>>>

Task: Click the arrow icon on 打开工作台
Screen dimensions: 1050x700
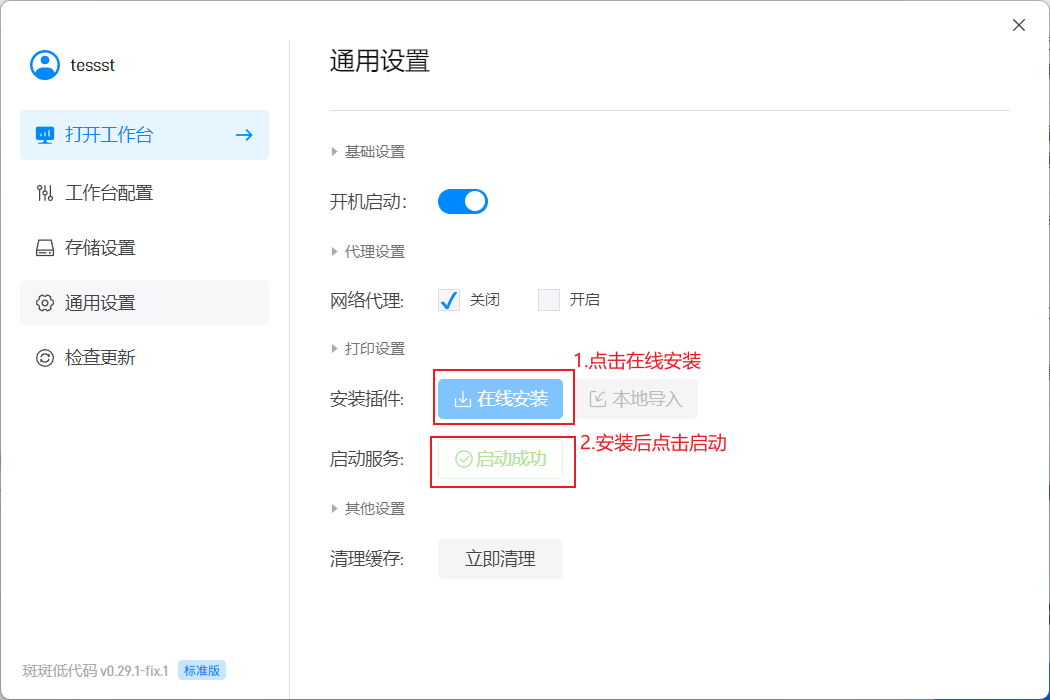Action: (x=243, y=135)
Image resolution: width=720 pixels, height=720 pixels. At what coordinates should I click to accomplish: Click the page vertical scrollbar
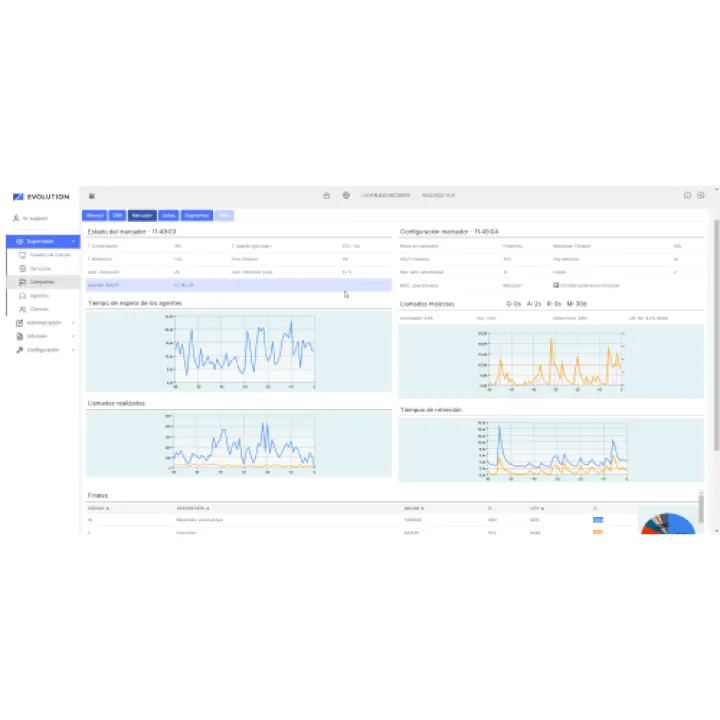(x=715, y=330)
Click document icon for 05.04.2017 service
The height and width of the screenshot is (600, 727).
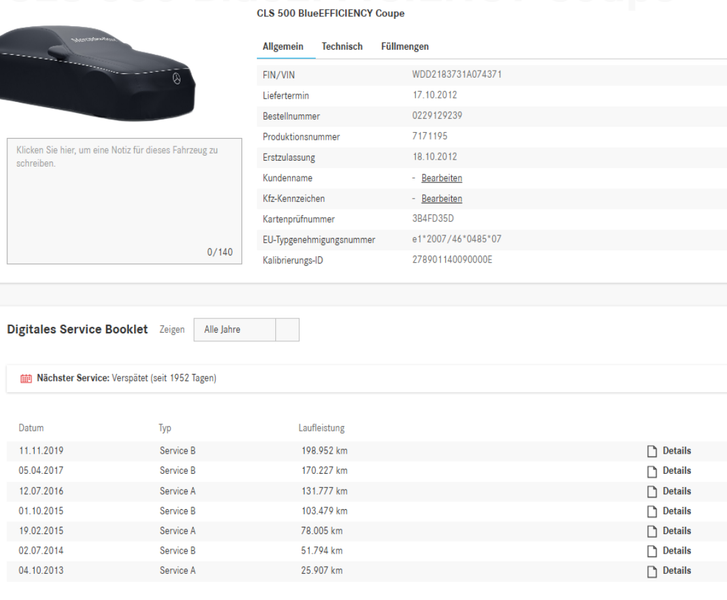(652, 471)
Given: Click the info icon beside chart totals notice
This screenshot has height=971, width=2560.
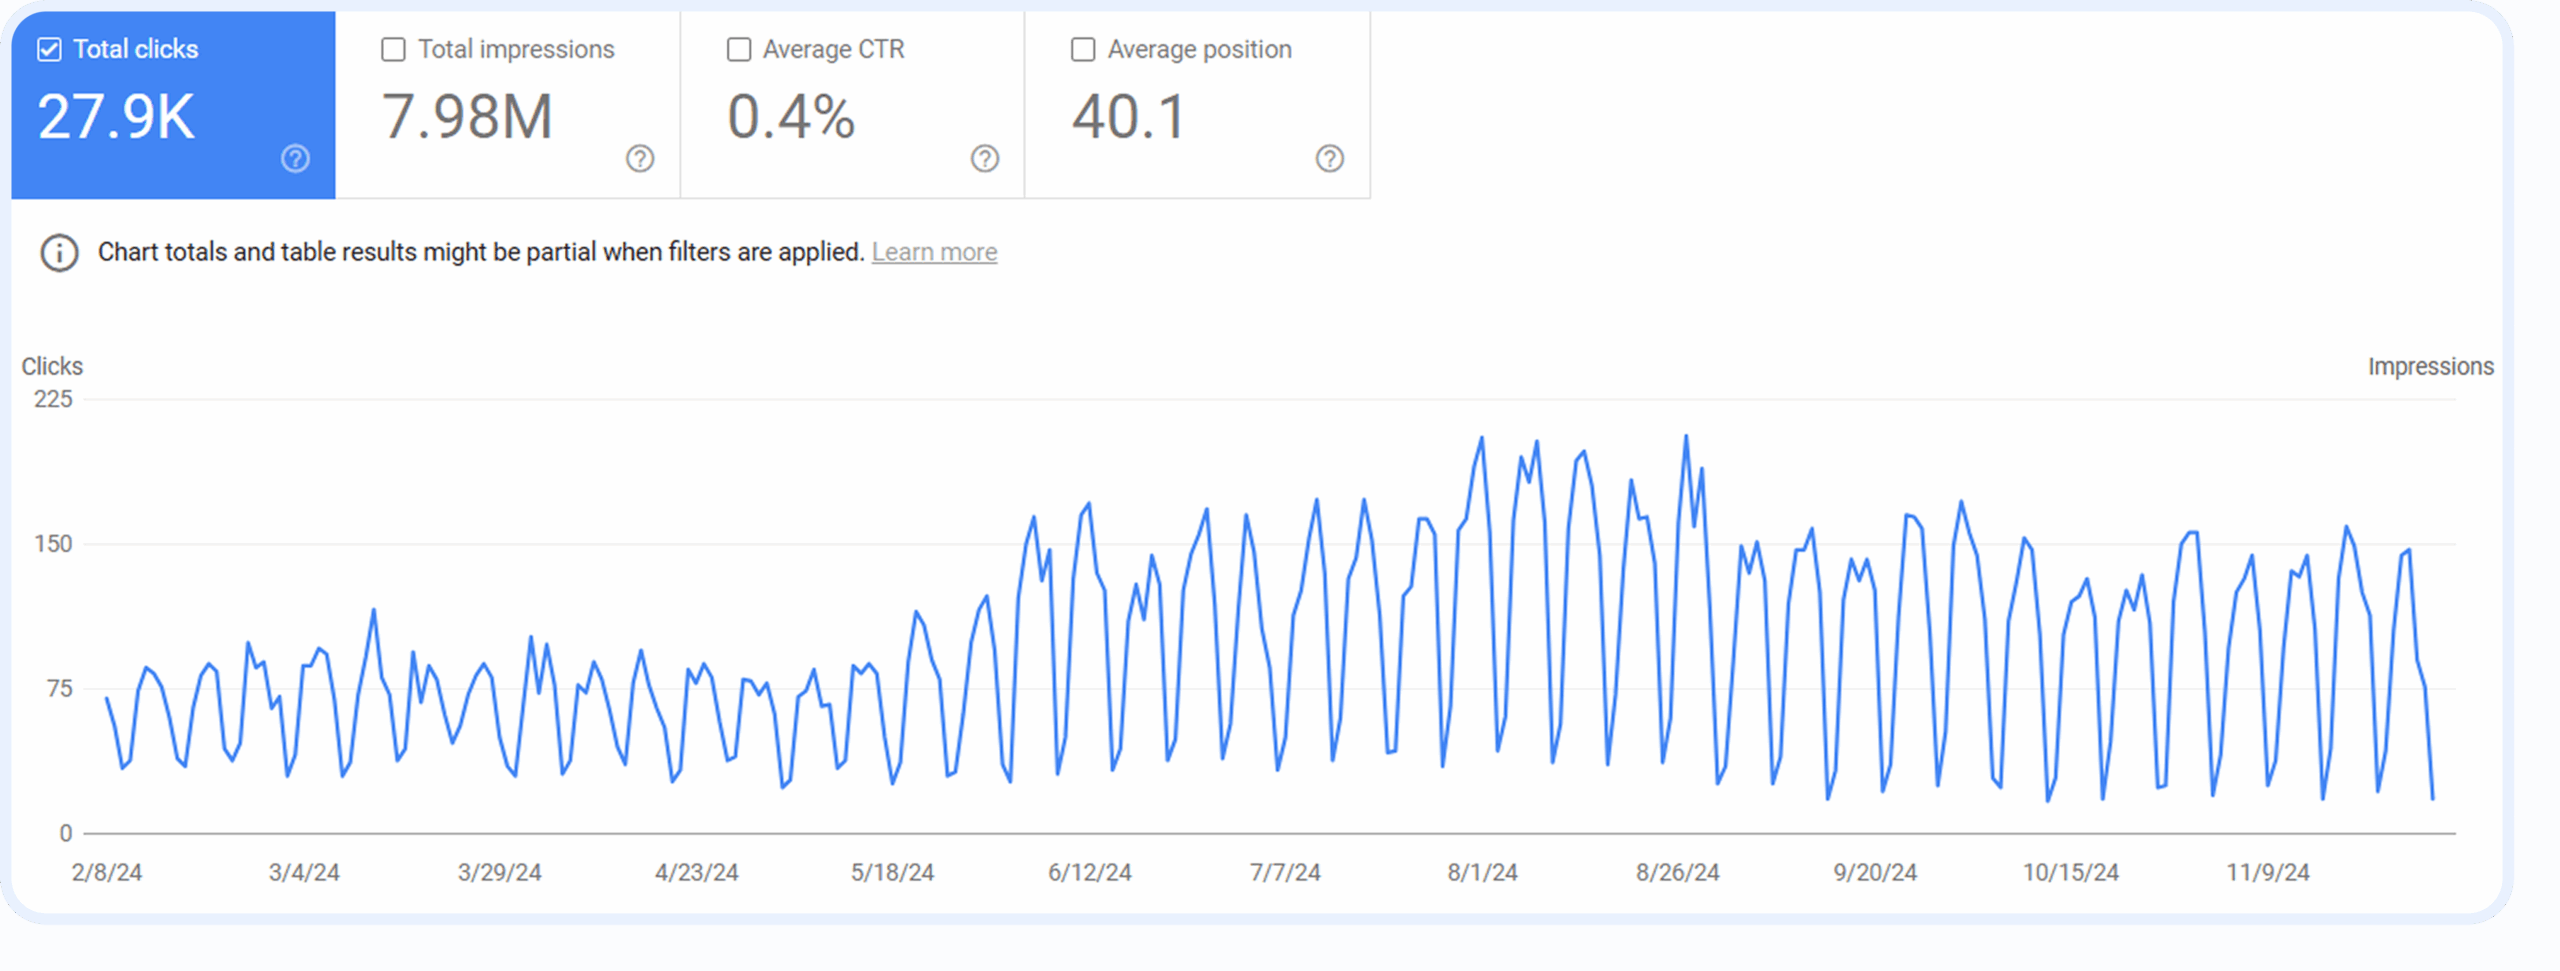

<<<

> [The problem]: Gather every line from the listing above in which the word "icon" appears.

> [Solution below]:
Task: Click the arrow icon on 打开工作台
Click document icon for 05.04.2017 service
Given: Click the info icon beside chart totals notice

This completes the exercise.